Por ende, Otilia depende hoy de los respiradores artificiales que están en la Uci, los cuales no se pueden extraer de allí por su tamaño, lo cual representa un problema mayúsculo para la paciente. Un ventilador mecánico cuesta sobre los 10 millones de pesos, y por otro lado su arriendo es muy costoso.

Aun cuando Mercedes había llamado a Claro para ver si se hacían responsables de lo ocurrido, le dijeron que la empresa no se hacía cargo de eso.

En campaña

Ante este oscuro horizonte que se cierne sobre la calidad de vida de la afectada, su caso es seguido desde Santiago por la Fundación Chilena de Enfermos Lisosomales (Felch), entidad que busca entregar un apoyo integral a los pacientes aquejados por estas severas enfermedades catastróficas de carácter hereditario y a sus familias.

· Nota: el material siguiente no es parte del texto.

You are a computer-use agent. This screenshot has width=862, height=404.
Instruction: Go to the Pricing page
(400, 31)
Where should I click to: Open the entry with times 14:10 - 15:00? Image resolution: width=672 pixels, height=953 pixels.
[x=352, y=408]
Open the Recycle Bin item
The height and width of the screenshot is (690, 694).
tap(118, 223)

Representantes de esta entidad estuvieron el mes pasado en el hospital conversando con su hermana mientras estaba en Medicina. De acuerdo a lo que les señalaron, Mercedes refirió que financiarían la compra de un aparato, pero para ello deberán pedir ayuda a través de una campaña nacional focalizada a los medios de comunicación.

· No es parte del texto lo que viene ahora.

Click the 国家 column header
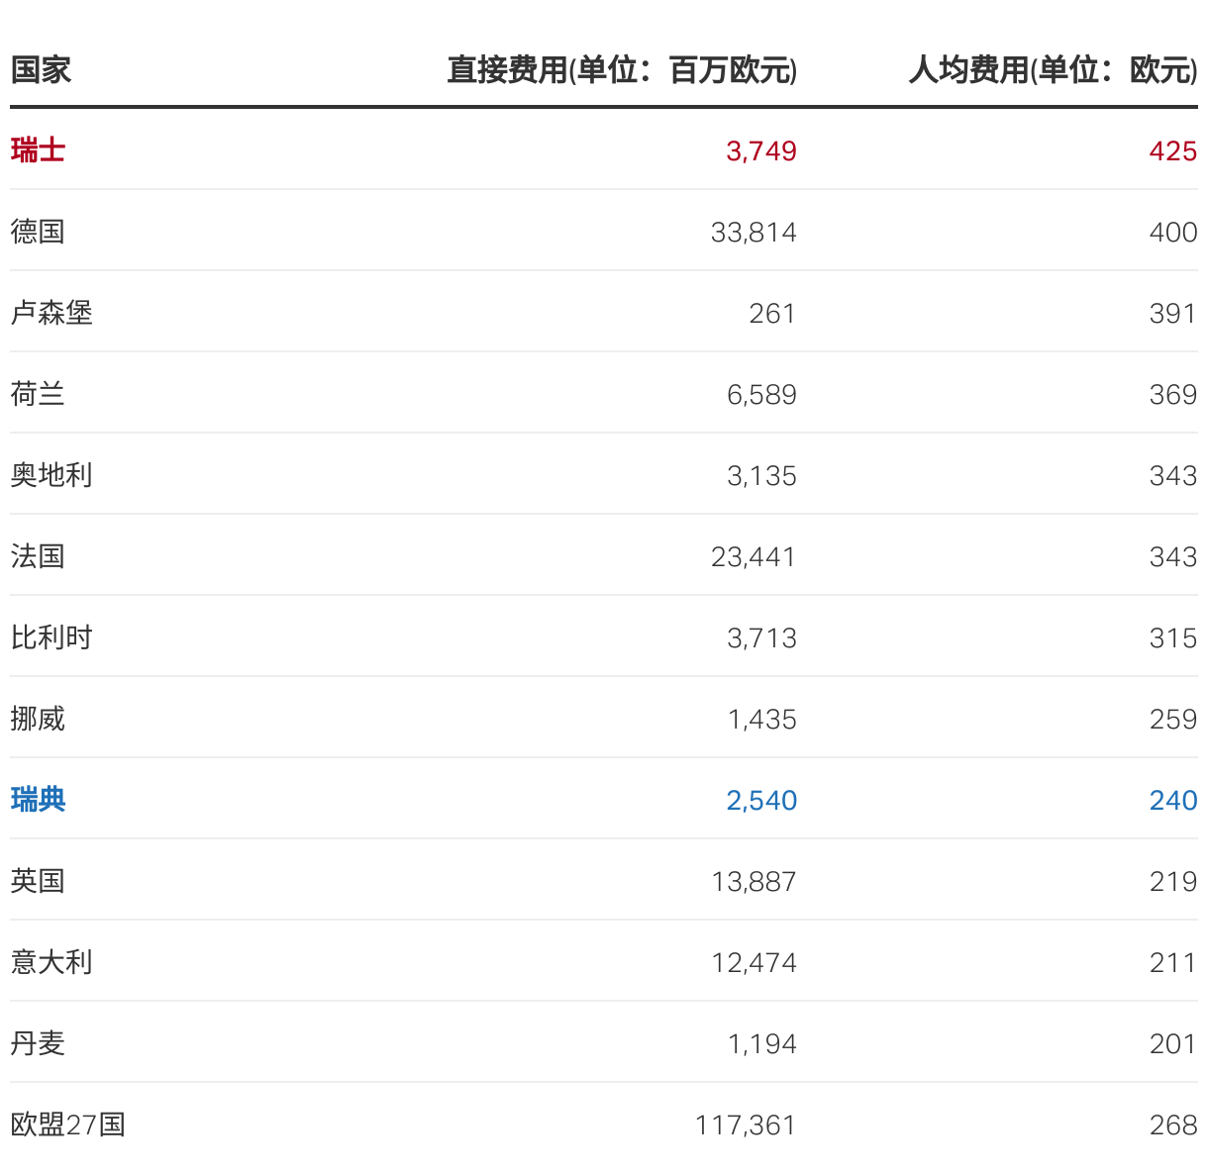The width and height of the screenshot is (1208, 1172). click(41, 70)

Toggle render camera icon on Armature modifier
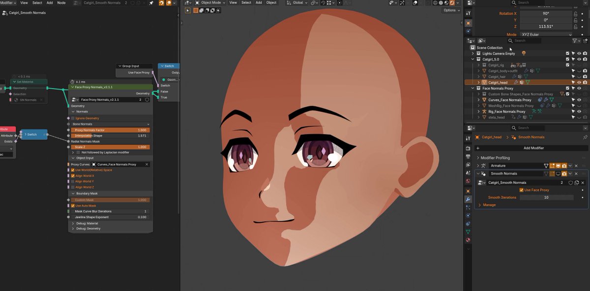(x=564, y=166)
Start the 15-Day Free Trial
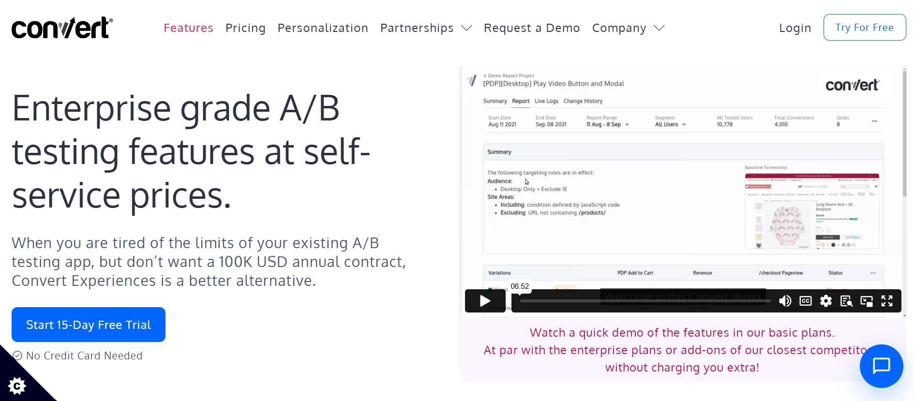This screenshot has width=915, height=401. coord(89,325)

Ella lamenta no poder hacer más por Otilia, ya que como pilar fundamental de la familia no sólo está a cargo del cuidado de su hermana, ya que también tiene una hija con Síndrome de Down y su marido, de 73 años, es portador de Parkinson. En lo referente a su cónyuge, lamentó que no ha podido conseguir hora en el centro asistencial, donde llevaría un año esperando para que lo operen de una hernia testicular “y le dicen que tiene que sacar hora para exámenes porque los del año pasado no le sirven”.

Todo ello ha relegado a un segundo plano la pensión de gracia aprobada para Otilia, gestionada a través de la gobernadora de Magallanes, pero para lo cual aún restan trámites, y que vendría a ser una tremenda ayuda frente a sus actuales carencias.

Pese a que la paciente desde la Uci sólo se puede comunicar a través de mensajes de texto de su teléfono celular, es un hecho que el ventilador mecánico es un problema insalvable, y según Mercedes “ella ojaláquiere tener un respirador antes de Navidad para poder salir del hospital”.